Mein Hostel liegt in unmittelbarer Nähe des Winterpalastes, gegenüber der Staatsbank. Natürlich muss das Motorrad auf der Straße stehen, aber kaum einer der Passanten nimmt Notiz davon. Ich nutze die Gelegenheit in Petersburg die Sehenswürdigkeiten zu besuchen, die ich bei meinen vorhergehenden Besuchen nicht geschafft habe. Während vergangener Reisen habe ich keine Fotos von Petersburg bei Nacht machen können und auch die eine oder andere Aufnahme muss nachgeholt werden. Im russischen Museum möchte ich mir die bekanntesten Bilder des Malers Ilja Repin ansehen, doch weite Teile des Museums werden renoviert und viele Abteilungen sind geschlossen. Ich zahle hier, wie auch sonst, den 2- bis 3-fachen Eintrittspreis. An der Kunstkammer darf ich mich trotzdem in die Schlange einreihen und wie alle Russen über 2 Stunden auf Einlass warten. Peter I. hat die Russen ins Museum gebracht, indem er ihnen beim Ausgang ein Glas Wodka und ein Stück Brot gab, heute ist die anatomische Sammlung der Anziehungspunkt. Mich zieht es zum Gottorfer Globus, den sich Peter I hat schenken lassen. Da er dann nur umher lag, verbrannte er irgendwann und wurde als Replik mit kyrillischer Beschriftung neu gebaut. Nach dem Krieg war er als deutsches Kulturgut kurze Zeit in Deutschland und befindet sich jetzt wieder in russischen Besitz. Anlässlich des Putin-Besuches 2004 wurde in Schleswig-Gottorf der Globus samt Globus-Haus neu gebaut und der Barock-Garten annähernd in seiner alten Schönheit wiederhergestellt. So gelang es mir innerhalb kurzer Zeit beide Exemplare zu sehen und Vergleiche anzustellen.

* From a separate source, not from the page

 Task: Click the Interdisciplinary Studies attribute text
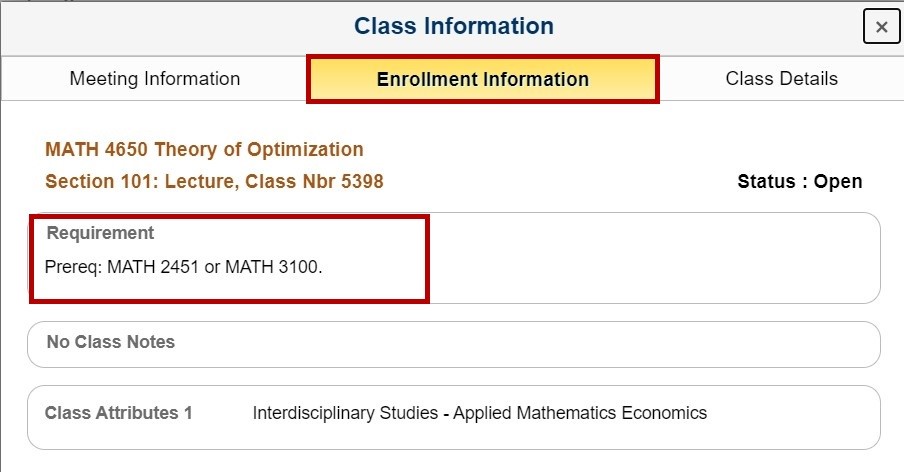[344, 413]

Kishi Karelien-KlosterIch verlasse Petersburg um nach Petrosawodsk in Karelien zu reisen. Von hier aus sind es nur ca. 1,5 Stunden mit dem Tragflächenboot zu einem Weltkulturerbe der besonderen Art. Inmitten dieser Seenlandschaft hat sich über Jahrhunderte ein altes Kloster erhalten. Herausragendes Bauwerk ist die 35 Meter hohe Verklärungskirche, die von 22 Kuppeln bekrönt wird. Sie gilt als der kühnste erhaltene Holzbau Russlands. Es ist außerordentlich schwierig solche Holzbauten zu erhalten. So wäre die Verklärungskirche ohne das Gerüst in ihrem Inneren schon längst eingestürzt. Die meisten der Balken sind völlig morsch. Seit Jahrzehnten wird gestritten wie die Kirche vor dem Verrotten zu bewahren sei. Es bleibt zu hoffen, dass das Gebäude noch zu retten ist, bevor der Streit entschieden ist. Immerhin bringen die reichen ausländischen Touristen, die mit Fluss-Kreuzfahrtschiffen hier angelandet werden, Geld in die notorisch leeren Kassen auch wenn trotz des 7-fachen Eintrittspreises Dolmetscher oder Be­schriftungen in englischer Sprache auf dem Gelände außerordentlich rar sind.

Ich verlasse Karelien und fahre quer durch die Wälder in Richtung Finnland. Hier, abseits der Magistralen kann die GS ihre Qualitäten zeigen. Ein Motorrad-Urlaub ist eigentlich ein wenig anders im Gegensatz zu diesem Trip. Es verging kein Fahrtag an dem es nicht mindestens eine Stunde geregnet hat. An kaum einen Tag erreichte das Thermometer 20°C. Darüber können auch nicht die vielen Reiseeindrücke und Erlebnisse hinwegtrösten! Insgesamt jedoch sind die Balti-schen Länder eine Reise wert. Nur einen Billig-Urlaub sollte man nicht erwarten! Aber wer Natur erleben will ist in diesen freundlichen Ländern sicher und bestens aufgehoben.